START Source extract

LGV is endemic is many developing countries, including those in Africa, Southeast Asia, Central and South America, and the Caribbean. Recent outbreaks of LGV among men who have sex with men—most of whom are HIV positive—have been reported in Europe. According to a report published in an October 2004 issue of the U.S. Centers for Disease Control’s Morbidity and Mortality Weekly Report (MMWR), 92 cases were documented in the Netherlands between April 2003 and September 2004 (U.S. Centers for Disease Control, 2004). Soon thereafter, a similar report was published by health authorities in Great Britain (Macdonald, 2005).
In recent months, LGV has been reported in the United States, with 12 cases documented nationally (of which seven were documented in New York City). The appearance of this unusual ulcerative STI has been of concern to public health officials, given that an outbreak of LGV—especially if the rates of LGV/HIV coinfection mirror the 75% rates found in Europe—could increase rates of HIV transmission in the United States.
The primary lesion of LGV is a small genital or rectal papule, ulcer, or erosion that appears at the site of inoculation and may or may not be painful. These lesions may be clinically similar to the lesions of genital herpes, primary syphilis, or chancroid. The incubation period from exposure to developing a lesion is approximately three to 30 days.
Figure 1. Inguinal Adenopathy in Secondary Lymphogranuloma Venereum
The primary lesion of LGV is a small genital or rectal papule, ulcer, or erosion that appears at the site of inoculation and may or may not be painful. The secondary stage of LGV can also manifest as an inguinal syndrome, characterized by inguinal or femoral adenopathy that may go on to suppurate and ulcerate (buboes.)
A secondary stage of LGV can occur three to six months after exposure. It can manifest as an anogenitorectal syndrome, characterized by hemorrhagic or non-hemorrhagic proctitis/proctocolitis. Symptoms include purulent, mucous, or bloody anal discharge, rectal pain/spasms, tenesmus, or constipation. The secondary stage of LGV can also manifest as an inguinal syndrome (see Figure 1), characterized by inguinal or femoral adenopathy that may go on to suppurate and ulcerate (buboes). Left untreated, the secondary stage manifestations of LGV can progress to genitorectal fistulae, strictures, or genital elephantiasis.
With respect to the diagnosis of LGV, commercially available tests—including culture, nucleic acid amplification, nucleic acid hybridization, and serologies—can be used to confirm C. trachomatis infection. However, these tests are not specific enough to distinguish between the various chlamydial serovars and therefore cannot be used to confirm a diagnosis of LGV. Definitive testing is available through the CDC, with the help of the New York City Department of Health and Mental Hygiene’s Bureau of Sexually Transmitted Disease Control (BSTDC). Dr. Blank stated that all clinicians with a patient meeting the LGV case definition should call the BSTDC’s LGV desk: 212/788-4423 (see Sidebar).

END Source extract

▸ Task directions: Give what follows in the text on lymphogranuloma venereum, picking up after its last sentence. The records that follow are not needed for anything here.

START Recorded data

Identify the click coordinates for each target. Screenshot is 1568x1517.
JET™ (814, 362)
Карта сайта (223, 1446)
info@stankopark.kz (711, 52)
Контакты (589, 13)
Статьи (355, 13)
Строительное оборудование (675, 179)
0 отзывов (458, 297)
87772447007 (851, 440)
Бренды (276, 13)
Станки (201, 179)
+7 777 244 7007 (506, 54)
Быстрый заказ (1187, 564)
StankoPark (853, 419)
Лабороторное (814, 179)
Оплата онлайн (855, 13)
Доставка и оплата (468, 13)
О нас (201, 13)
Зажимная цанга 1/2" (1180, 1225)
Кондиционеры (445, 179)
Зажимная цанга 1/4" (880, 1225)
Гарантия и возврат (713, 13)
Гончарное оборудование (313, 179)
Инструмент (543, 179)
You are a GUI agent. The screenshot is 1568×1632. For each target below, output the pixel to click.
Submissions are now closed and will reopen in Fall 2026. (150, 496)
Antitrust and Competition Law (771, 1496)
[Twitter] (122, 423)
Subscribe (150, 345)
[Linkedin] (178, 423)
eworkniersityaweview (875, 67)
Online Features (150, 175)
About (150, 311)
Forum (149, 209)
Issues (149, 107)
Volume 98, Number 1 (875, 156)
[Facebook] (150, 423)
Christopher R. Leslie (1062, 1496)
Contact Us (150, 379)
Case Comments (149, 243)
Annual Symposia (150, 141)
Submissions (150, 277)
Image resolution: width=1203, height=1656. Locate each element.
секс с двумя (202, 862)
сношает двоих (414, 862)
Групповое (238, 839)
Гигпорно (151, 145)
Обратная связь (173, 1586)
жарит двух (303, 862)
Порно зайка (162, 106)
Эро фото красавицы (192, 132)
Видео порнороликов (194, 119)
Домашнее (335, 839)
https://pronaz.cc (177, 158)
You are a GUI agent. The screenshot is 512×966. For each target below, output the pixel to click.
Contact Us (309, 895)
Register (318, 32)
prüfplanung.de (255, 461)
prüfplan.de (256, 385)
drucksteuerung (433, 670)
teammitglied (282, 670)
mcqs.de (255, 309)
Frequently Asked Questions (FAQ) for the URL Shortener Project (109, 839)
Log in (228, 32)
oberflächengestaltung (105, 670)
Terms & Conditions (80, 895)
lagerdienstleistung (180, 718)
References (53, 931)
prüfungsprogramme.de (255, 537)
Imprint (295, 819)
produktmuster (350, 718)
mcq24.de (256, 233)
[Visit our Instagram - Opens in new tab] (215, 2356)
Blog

END Recorded data

▸ Answer box:
Because a definitive diagnosis of LGV can take weeks, patients suspected of having LGV infection should be treated presumptively. The recommended treatment is doxycycline, 100mg orally twice a day for 21 days. An alternative treatment involves an erythromycin base, 500 mg orally every other day for 21 days. Some experts recommend azithromycin 1 g every week for three weeks. However, data are not available supporting the efficacy of this option for the treatment of LGV.
To prevent outbreaks of LGV, the NYC DOHMH recommends that sex partners during the six months prior to symptom onset in a possible case also be evaluated, tested for LGV, and treated. Symptomatic sex partners should be treated presumptively for LGV. Asymptomatic sex partners should be given post-exposure prophylaxis consisting of doxycycline 100 mg orally for 21 days. Clinicians requiring assistance in notifying or managing partners are encouraged to contact the BSTDC’s LGV desk.
Chancroid | Top of page |
Chancroid is caused by the gram-negative Haemophilus ducreyi coccobacillus. The organism is transmitted by direct contact through the skin, most likely through minor abrasions. The incubation period is short: between three to ten days, with symptoms usually occurring by the fifth day. Men typically present with genital ulceration, usually on the prepuce, coronal sulcus, or glans (Figure 2). Women usually present with non-ulcerative symptoms, including vaginal discharge or bleeding and pain while defecating, urinating, or during sex. In women, the ulcers are often subclinical and usually involve either the labia majora or labia minora, but can also occur in the perianal area, the vagina (see Figure 3), or on the cervix.
Figure 2.A Penile Chancroid Lesion
The classic triad of the chancroid ulcer involves a lesion with undermined edges (necrotic base), purulent dirty-gray base, and is associated with moderate to severe pain. Men typically present with genital ulceration, usually on the prepuce, coronal sulcus, or glans.
Source: U.S. Centers for Disease Control Public Health Image Library
Figure 3. A Vaginal Chancroid Lesion
Note the chancroid ulcer on the posterior vaginal wall in this 25 year old female due to Haemophilus ducreyi bacteria.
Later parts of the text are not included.